:: Dataset records

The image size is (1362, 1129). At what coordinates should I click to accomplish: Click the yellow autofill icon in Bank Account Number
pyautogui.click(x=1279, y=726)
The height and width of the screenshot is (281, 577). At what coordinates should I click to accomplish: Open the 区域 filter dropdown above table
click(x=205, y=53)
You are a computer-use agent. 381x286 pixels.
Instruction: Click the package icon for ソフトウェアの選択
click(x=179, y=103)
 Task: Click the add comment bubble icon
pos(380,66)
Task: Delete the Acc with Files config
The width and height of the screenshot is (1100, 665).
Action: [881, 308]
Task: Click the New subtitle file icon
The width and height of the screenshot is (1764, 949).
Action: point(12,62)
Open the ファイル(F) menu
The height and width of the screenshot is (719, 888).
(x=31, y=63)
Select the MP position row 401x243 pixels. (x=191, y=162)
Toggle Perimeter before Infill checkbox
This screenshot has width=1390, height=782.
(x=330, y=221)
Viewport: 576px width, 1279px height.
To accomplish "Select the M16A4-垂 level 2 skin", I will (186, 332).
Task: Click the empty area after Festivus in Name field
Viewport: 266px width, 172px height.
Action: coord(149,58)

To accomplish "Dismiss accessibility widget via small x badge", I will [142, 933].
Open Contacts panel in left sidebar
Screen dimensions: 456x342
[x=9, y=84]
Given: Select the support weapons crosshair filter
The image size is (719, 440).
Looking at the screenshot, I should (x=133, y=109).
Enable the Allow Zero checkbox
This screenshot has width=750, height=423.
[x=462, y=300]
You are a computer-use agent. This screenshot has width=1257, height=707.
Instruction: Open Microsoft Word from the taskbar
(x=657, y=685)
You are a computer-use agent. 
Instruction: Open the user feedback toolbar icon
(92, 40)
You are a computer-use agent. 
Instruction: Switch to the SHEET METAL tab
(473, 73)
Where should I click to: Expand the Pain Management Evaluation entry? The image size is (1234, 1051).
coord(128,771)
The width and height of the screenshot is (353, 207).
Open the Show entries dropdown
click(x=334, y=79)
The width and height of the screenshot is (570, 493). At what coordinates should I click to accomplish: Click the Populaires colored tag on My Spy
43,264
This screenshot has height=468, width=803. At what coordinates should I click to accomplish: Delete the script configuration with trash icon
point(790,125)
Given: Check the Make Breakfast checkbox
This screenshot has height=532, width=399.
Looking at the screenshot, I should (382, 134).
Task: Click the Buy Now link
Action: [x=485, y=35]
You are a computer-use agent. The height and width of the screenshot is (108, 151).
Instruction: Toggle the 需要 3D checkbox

::::

Give the records as a numbered list, leaving out any blank lines.

■ **Task answer**:
1. The image size is (1362, 1129). At what coordinates should I click to accomplish: Click the yellow autofill icon in Bank Account Number
2. pyautogui.click(x=1279, y=726)
3. The height and width of the screenshot is (281, 577). At what coordinates should I click to accomplish: Open the 区域 filter dropdown above table
4. click(x=205, y=53)
5. You are a computer-use agent. 381x286 pixels.
6. Instruction: Click the package icon for ソフトウェアの選択
7. click(x=179, y=103)
8.  Task: Click the add comment bubble icon
9. pos(380,66)
10. Task: Delete the Acc with Files config
11. The width and height of the screenshot is (1100, 665).
12. Action: [881, 308]
13. Task: Click the New subtitle file icon
14. The width and height of the screenshot is (1764, 949).
15. Action: point(12,62)
16. Open the ファイル(F) menu
17. The height and width of the screenshot is (719, 888).
18. (x=31, y=63)
19. Select the MP position row 401x243 pixels. (x=191, y=162)
20. Toggle Perimeter before Infill checkbox
21. This screenshot has width=1390, height=782.
22. (x=330, y=221)
23. Viewport: 576px width, 1279px height.
24. To accomplish "Select the M16A4-垂 level 2 skin", I will (186, 332).
25. Task: Click the empty area after Festivus in Name field
26. Viewport: 266px width, 172px height.
27. Action: coord(149,58)
28. To accomplish "Dismiss accessibility widget via small x badge", I will [142, 933].
29. Open Contacts panel in left sidebar
30. Screen dimensions: 456x342
31. [x=9, y=84]
32. Given: Select the support weapons crosshair filter
33. The image size is (719, 440).
34. Looking at the screenshot, I should (x=133, y=109).
35. Enable the Allow Zero checkbox
36. This screenshot has width=750, height=423.
37. [x=462, y=300]
38. You are a computer-use agent. This screenshot has width=1257, height=707.
39. Instruction: Open Microsoft Word from the taskbar
40. (x=657, y=685)
41. You are a computer-use agent. 
42. Instruction: Open the user feedback toolbar icon
43. (92, 40)
44. You are a computer-use agent. 
45. Instruction: Switch to the SHEET METAL tab
46. (473, 73)
47. Where should I click to: Expand the Pain Management Evaluation entry? The image size is (1234, 1051).
48. coord(128,771)
49. The width and height of the screenshot is (353, 207).
50. Open the Show entries dropdown
51. click(x=334, y=79)
52. The width and height of the screenshot is (570, 493). At what coordinates should I click to accomplish: Click the Populaires colored tag on My Spy
53. 43,264
54. This screenshot has height=468, width=803. At what coordinates should I click to accomplish: Delete the script configuration with trash icon
55. point(790,125)
56. Given: Check the Make Breakfast checkbox
57. This screenshot has height=532, width=399.
58. Looking at the screenshot, I should (382, 134).
59. Task: Click the Buy Now link
60. Action: [x=485, y=35]
61. You are a computer-use agent. The height and width of the screenshot is (108, 151).
62. Instruction: Toggle the 需要 3D checkbox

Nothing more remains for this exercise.